BFA Show

    Ah art how we get along. So being an BFA major I had to put on a "art" gallery show as my senior project, but I was a full fleged digital media guy doing "web stuff" which dosen't get along to well with white walls. However I persivured and managed to pull of a criticly acclamed (by my peers and instructors) art show. I can't say I get art, or really even care for it, all I did was put 3 farily interesting web pages on 3 really uninteresting walls. I described the theme of the show as exploring "the social concencness that arises from the people gathered on the web". Yes I know, if I try really hard and think of big words I can have an art moment.

    ;Because you are reading this on the web I'm afraid that all the pop & pie is all gone, but I did add a few pictures and attach my artist statment down below. So enjoy and if you want to know more about the individual prjoects in the show here are some links.



It was very basic and not pretty at all, but it worked.

        
        

Artist Statment

   I am a digital media or “now” media artist; most of my work is web- or video-based. Currently I am working with social aspects of the web, and the collective knowledge/information that comes with people gathering in one space. The critical idea is how people interact with virtual spaces, such as YouTube and Wikipedia. YouTube is a place where people can put their personal videos on the Internet for the world to see; Wikipedia is a website similar to an encyclopedia, except all the entries are created by the users. I am exploring this interaction by looking at what kinds of information people are willing to put on these websites and discovering the persona generated for the website (YouTube) depending on the content being uploaded by the users. I am primarily focusing on the sites that rely on user-generated content like YouTube, Wikipedia, and Blogger because the users are the ones that control the websites despite the fact that they have no ownership of it. My pieces are websites that use clips from social websites such as YouTube, or video recordings that are made while exploring one of these websites.

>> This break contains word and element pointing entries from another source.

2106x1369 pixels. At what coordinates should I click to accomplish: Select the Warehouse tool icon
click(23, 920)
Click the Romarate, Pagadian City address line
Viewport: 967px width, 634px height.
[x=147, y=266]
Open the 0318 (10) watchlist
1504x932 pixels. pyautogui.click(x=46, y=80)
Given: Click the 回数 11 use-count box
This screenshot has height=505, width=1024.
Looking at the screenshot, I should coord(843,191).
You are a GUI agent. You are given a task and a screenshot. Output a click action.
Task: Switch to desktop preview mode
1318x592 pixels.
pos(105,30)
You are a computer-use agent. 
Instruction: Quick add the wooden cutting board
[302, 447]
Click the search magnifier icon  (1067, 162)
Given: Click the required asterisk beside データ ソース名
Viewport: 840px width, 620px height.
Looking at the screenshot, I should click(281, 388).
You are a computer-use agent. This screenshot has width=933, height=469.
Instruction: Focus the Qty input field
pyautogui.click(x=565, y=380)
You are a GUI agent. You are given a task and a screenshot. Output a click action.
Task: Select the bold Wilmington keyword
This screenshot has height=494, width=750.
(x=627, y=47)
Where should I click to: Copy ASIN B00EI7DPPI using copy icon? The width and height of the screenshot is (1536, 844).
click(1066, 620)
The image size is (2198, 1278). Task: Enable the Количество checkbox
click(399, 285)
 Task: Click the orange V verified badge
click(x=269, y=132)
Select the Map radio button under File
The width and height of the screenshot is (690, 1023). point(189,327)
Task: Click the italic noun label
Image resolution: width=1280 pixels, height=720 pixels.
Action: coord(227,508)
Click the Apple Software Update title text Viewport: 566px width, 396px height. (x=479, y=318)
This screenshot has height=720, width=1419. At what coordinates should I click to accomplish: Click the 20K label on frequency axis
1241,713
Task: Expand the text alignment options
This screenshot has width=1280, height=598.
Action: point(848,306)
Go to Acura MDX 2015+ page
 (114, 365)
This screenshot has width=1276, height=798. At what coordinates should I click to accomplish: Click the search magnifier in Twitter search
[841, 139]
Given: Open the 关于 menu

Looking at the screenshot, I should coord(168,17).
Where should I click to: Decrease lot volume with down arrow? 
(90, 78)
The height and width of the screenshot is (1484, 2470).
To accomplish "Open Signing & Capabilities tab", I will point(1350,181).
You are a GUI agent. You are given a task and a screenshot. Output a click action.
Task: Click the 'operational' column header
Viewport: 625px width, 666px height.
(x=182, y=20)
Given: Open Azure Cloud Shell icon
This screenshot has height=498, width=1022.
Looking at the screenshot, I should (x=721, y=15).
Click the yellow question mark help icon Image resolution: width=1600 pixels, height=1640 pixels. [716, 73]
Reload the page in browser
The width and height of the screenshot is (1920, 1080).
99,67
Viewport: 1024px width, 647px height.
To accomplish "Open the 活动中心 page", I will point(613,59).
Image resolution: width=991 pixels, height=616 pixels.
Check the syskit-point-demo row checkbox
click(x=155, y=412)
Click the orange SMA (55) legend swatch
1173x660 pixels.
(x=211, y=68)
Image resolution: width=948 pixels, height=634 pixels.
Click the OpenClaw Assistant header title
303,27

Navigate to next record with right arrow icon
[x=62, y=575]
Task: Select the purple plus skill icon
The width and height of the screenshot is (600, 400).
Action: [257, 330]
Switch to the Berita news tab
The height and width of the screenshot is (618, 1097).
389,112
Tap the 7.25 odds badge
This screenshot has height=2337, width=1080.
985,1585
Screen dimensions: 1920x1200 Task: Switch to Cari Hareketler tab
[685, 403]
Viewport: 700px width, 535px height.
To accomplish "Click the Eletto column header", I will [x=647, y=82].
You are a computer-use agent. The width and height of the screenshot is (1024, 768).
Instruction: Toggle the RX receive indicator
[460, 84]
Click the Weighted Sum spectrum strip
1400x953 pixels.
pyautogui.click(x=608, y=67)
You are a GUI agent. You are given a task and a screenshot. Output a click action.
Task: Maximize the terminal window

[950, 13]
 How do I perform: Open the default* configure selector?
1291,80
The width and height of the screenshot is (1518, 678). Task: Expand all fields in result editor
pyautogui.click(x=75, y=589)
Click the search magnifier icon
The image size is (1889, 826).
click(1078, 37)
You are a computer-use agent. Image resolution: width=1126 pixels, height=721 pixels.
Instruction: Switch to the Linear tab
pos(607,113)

   Tube Squares is a project that takes around fifty videos from YouTube and displays them in a grid pattern with random videos playing. Here we are confronted with a wall of videos that range from last night's debate on CNN, to footage from a video game, to some girl's video diary. Each video was put on YouTube by a user who considered it important enough to share with the world. Tube Squares tries to examine our society by displaying videos that we (the users of YouTube) think are important; think of it as a documentary put together by the users of YouTube. Then the videos are automatically added to the list of possible pieces that could be used for Tube Squares, except this documentary is constantly changing and expanding the library of material that it can show.

   TubeWikia is a mash-up of YouTube and Wikipedia; it takes a search entry from a user and returns search results from both websites and are displayed side-by-side. The idea is to contrast two distinct types of information that is returned from; Wikipedia returns formal, almost scholarly, information, while YouTube gives results that are at the least, informal, and sometimes only loosely related to the search.

   Turing Network is a collection of bots who try to pass themselves off as human by running blogs. A blog is a personal website that is used to post stories similar to an article in a newspaper; someone who runs a blog website is known as a blogger. Turing Network uses the website digg.com, a social news website where individuals post links to news stories or just cool stuff, to find things that are then posted to a blog. A search is done for keywords that identify stories to be on a certain topic like 'space', 'Obama', 'xbox', 'Clinton', 'facebook', or 'bush'. If a keyword is found, the program looks for a second set of keywords to make sure the context of the story is right, making sure the word 'space' is referring to 'outer space' and not 'office space' or 'Myspace'. Here I am using the power of the social web to drive these fake bloggers. Turing Network is exploring the realm of these intelligent entities that exist on the web and appear to float between intelligence and just a set of instructions.